89 Aquarii

Observation data Epoch J2000 Equinox ICRS
- Constellation: Aquarius
- Right ascension: 23^{h} 09^{m} 54.89736^{s}
- Declination: −22° 27′ 27.4192″
- Apparent magnitude (V): +4.69

Characteristics
- Spectral type: G3 II + A2 V
- U−B color index: +0.39
- B−V color index: +0.65

Astrometry
- Radial velocity (R_{v}): −4.8 km/s
- Proper motion (μ): RA: +32.61 mas/yr Dec.: −9.76 mas/yr
- Parallax (π): 6.47±0.68 mas
- Distance: approx. 500 ly (approx. 150 pc)
- Absolute magnitude (M_{V}): 0.1/1.5

Details

89 Aqr A
- Mass: 2.9 M_{☉}
- Surface gravity (log g): 3.62 cgs
- Temperature: 5,640 K
- Metallicity [Fe/H]: +0.27 dex
- Age: 320 Myr

89 Aqr B
- Mass: 2.0 M_{☉}
- Temperature: 8,912 K
- Other designations: CD−23 17771, HIP 114375, HR 8817, SAO 191687.

Database references
- SIMBAD: data

= 89 Aquarii =

Binary star in the constellation Aquarius

89 Aquarii (abbreviated 89 Aqr) is a binary star system in the equatorial constellation of Aquarius. 89 Aquarii is the Flamsteed designation, though it also bears the Bayer designation c^{3} Aquarii. The apparent visual magnitude of +4.69 is bright enough to be seen with the naked eye. Its distance from Earth is roughly 500 ly, based upon parallax measurements with an 11% margin of error.

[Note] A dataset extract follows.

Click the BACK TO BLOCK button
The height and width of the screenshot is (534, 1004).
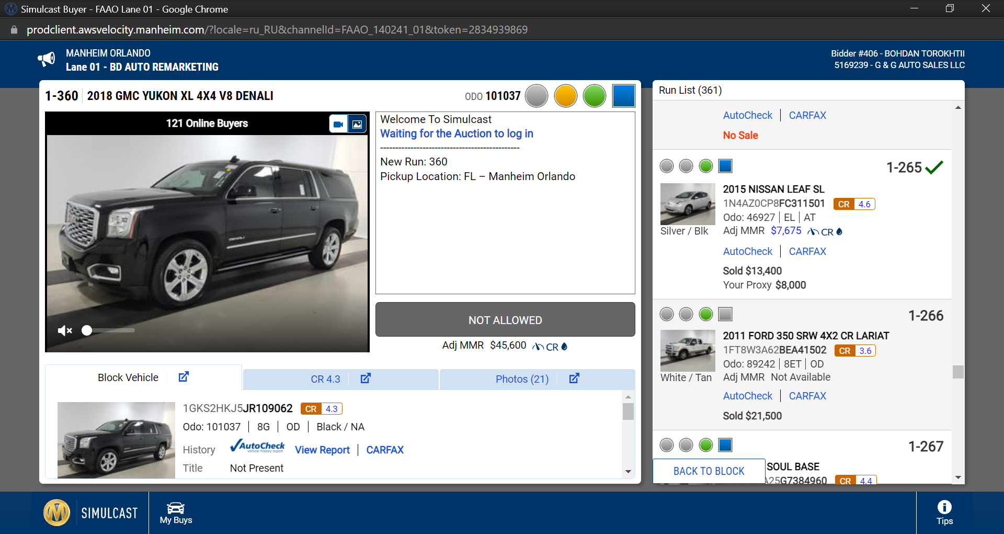709,471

The primary component of this system has a magnitude of 5.27 and a stellar classification of G3 II, which suggests this is an evolved star in the bright giant stage. The companion is an A-type main sequence star with a stellar classification of A2 V. As of 2010, it is located at an angular separation of 0.1843 arcseconds along a position angle of 135.1°. They orbit each other with an estimated period of 201 years and a semimajor axis of 0.45 arcseconds.